The idea came to me during a meeting about multifractal analysis of clinical EEG data with my professor, but he mentioned this guys name... and paper.
R.A. Wannamaker and E.R. Vrscay, Fractal Wavelet Compression of Audio Signals, Journal of the Audio Engineering Society, Vol. 45, Nos. 7-8, pp. 540-553 (1997).
Now i know people are working on different kinds of wavelet compressors, but haven't seen anything published that shows them having better compression (or coming close) as the current lossless formats [for cds].
Now, i am not a professonal in audio codecs design but from my limited understanding, looks promissing..... just wanted to see some "professional" opinion (or anyones for that matter)
Is it worth pursuing?
It all depends on the shape of your signal, and how fast you can approach it with what you have.
For a pure tonal signal a Fourier or (M)DCT is very good, and probably for more agressive sounds the wavelet approach is better.

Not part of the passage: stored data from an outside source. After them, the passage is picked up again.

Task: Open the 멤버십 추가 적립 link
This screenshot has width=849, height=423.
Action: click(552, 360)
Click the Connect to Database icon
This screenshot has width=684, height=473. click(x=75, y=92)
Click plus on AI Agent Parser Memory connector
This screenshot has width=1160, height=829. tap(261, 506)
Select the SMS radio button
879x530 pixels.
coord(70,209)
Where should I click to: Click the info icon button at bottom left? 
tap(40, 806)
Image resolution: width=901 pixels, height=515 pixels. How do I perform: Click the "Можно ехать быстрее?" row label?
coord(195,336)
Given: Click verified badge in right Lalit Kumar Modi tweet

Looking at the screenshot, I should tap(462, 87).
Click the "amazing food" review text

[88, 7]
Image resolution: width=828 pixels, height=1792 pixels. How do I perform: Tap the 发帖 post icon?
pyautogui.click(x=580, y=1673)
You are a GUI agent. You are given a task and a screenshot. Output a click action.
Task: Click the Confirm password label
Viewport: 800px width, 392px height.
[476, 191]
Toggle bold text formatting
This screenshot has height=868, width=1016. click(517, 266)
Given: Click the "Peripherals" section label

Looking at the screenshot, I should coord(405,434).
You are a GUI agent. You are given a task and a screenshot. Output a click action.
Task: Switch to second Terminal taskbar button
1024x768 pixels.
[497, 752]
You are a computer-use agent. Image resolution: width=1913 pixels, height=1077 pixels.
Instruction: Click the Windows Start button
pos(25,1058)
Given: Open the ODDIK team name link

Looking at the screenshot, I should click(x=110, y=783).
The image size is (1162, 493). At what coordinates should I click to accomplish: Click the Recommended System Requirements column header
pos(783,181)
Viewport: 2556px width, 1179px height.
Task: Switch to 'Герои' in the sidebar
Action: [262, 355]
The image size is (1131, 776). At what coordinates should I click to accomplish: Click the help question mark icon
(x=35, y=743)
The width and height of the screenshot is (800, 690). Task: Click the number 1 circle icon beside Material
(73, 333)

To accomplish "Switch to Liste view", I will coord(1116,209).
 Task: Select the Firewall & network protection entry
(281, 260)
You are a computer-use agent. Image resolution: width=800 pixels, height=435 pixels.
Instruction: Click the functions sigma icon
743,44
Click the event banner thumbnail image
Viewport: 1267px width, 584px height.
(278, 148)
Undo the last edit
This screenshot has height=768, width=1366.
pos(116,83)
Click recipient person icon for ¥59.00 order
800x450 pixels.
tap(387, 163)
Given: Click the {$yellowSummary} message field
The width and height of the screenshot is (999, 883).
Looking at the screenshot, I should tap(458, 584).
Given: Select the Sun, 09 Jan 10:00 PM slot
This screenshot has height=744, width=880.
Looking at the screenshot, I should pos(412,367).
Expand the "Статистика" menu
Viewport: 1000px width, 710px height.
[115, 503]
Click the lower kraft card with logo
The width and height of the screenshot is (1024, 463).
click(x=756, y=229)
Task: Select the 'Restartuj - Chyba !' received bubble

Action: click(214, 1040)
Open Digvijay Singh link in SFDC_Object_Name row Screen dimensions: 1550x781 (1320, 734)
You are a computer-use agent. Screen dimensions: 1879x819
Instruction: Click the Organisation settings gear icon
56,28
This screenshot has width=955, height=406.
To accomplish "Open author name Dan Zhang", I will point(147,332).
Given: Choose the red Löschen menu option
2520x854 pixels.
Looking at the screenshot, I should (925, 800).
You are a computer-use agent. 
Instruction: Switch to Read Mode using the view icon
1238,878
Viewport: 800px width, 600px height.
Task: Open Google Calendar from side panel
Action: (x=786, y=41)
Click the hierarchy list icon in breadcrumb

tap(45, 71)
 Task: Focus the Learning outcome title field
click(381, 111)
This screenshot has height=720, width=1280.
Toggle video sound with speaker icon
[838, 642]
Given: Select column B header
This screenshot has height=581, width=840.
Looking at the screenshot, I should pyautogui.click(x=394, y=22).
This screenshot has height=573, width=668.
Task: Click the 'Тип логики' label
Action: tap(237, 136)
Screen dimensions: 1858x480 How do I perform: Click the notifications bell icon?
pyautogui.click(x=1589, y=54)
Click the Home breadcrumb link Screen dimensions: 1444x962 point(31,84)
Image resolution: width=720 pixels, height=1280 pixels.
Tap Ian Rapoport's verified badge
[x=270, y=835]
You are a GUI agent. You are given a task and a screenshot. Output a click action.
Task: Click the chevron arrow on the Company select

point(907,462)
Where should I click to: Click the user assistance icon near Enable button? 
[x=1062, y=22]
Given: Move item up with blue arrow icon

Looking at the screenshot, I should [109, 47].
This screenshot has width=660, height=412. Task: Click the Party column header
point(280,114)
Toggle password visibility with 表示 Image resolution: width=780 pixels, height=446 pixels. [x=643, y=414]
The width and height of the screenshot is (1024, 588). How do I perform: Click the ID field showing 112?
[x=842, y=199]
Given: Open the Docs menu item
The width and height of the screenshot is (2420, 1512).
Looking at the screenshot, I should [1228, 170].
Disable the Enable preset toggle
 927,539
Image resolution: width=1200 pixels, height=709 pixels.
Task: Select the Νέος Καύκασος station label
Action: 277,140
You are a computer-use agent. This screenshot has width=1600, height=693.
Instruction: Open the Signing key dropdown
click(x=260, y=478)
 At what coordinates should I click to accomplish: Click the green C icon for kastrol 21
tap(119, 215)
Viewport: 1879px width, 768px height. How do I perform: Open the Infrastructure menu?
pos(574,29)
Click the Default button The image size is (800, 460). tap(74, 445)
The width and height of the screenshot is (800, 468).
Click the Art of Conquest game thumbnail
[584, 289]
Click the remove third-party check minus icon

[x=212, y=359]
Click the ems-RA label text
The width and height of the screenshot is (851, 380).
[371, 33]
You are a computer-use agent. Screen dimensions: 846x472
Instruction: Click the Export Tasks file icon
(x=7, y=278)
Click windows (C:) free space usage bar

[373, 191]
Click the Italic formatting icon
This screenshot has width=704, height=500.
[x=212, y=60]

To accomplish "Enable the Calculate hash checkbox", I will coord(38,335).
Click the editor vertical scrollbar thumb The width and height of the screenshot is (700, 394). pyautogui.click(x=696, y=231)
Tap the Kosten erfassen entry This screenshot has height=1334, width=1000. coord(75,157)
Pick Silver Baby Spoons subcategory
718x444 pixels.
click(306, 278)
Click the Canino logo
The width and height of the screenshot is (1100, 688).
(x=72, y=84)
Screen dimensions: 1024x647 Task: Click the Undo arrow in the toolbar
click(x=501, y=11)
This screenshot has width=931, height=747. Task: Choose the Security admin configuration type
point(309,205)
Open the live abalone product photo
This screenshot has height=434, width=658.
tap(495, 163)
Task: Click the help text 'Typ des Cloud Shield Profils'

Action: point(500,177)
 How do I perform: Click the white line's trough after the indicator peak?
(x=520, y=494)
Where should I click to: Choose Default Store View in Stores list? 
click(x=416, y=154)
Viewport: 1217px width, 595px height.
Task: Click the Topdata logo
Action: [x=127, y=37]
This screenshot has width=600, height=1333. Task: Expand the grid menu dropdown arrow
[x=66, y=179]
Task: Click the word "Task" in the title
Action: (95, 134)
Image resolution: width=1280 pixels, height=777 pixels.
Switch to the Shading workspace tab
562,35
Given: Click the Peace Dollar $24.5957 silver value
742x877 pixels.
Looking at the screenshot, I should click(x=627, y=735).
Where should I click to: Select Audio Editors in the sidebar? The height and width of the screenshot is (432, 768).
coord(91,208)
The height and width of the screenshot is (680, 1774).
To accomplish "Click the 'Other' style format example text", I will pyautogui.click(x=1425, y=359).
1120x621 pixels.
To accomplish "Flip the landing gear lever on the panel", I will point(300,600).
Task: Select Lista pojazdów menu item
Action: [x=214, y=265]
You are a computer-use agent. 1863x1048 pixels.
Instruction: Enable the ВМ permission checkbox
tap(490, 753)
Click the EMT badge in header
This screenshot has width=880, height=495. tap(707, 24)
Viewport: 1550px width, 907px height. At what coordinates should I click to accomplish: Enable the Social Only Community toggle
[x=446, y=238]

The impressive wavelet results I've seen, are in lossless compression of photographic images. For sound, it has to be tested more thoroughly.
If you want to have some fun, go ahead ! If I had a bit more time and more experience in wavelets I'd do it too !
Compression ratios above 6:1 should ultimately be attainable with good fidelity signal reconstruction
The theory seems promising INDEED, usable in lossless compresors as well as in lossy ones. Pity my lack of math knowledge, I can't understand as much as I wish.
EDIT - Upppssss. The paper is from 1997. IMO anything worth to test has already been tested and discarded. Not so promising
The impressive wavelet results I've seen, are in lossless compression of photographic images.
Really? Could you share a link?
I saw impressive wavelet results only in lowbitrate area. Best lossless results I saw were still worse than of JPEG-LS.
lossless jpeg2000... works better than lossless JPEG. typically it'll give a slightly larger result to lossy JPEG at "full quality" (like q 100 in photoshop).
search for the "kakadu" jpeg2000 encoder. aptly named after a vast wilderness with too much uranium for it's own good
At the last SCALE I talked a little with Monty about this. He has some ideas for using wavelets in lossless coding but not much time to try them. Ditto for me.
JPEG2000 lossless beats lossless-JPEG, but on average it under-performs JPEG-LS. The state of the art lossless image coders generally dont use transforms.
See http://itohws03.ee.noda.sut.ac.jp/~matsuda/mrp/ (http://itohws03.ee.noda.sut.ac.jp/~matsuda/mrp/)
All in my opinion :
Quantization reduces intercoefficient correlation, that is why transforms work well for lossy coding. With lossless coding you cannot afford to ignore the intercoefficient correlation, but when you stop doing that the transform really isnt worth it anymore ... it actually makes modelling harder.
On the other hand music has more long range repetition than images ... but that cant really be efficiently used by fixed transforms AFAICS.
Some type of matching/basis pursuit with online training (slowwwwww) followed by lossless coding of the residual might work. You could try cutting up the music a couple of times in sections who's size is determined by major peaks in the autocorrelation function, then for each size applying PCA or something to get "atoms" for basis pursuit. That's getting really really complex though.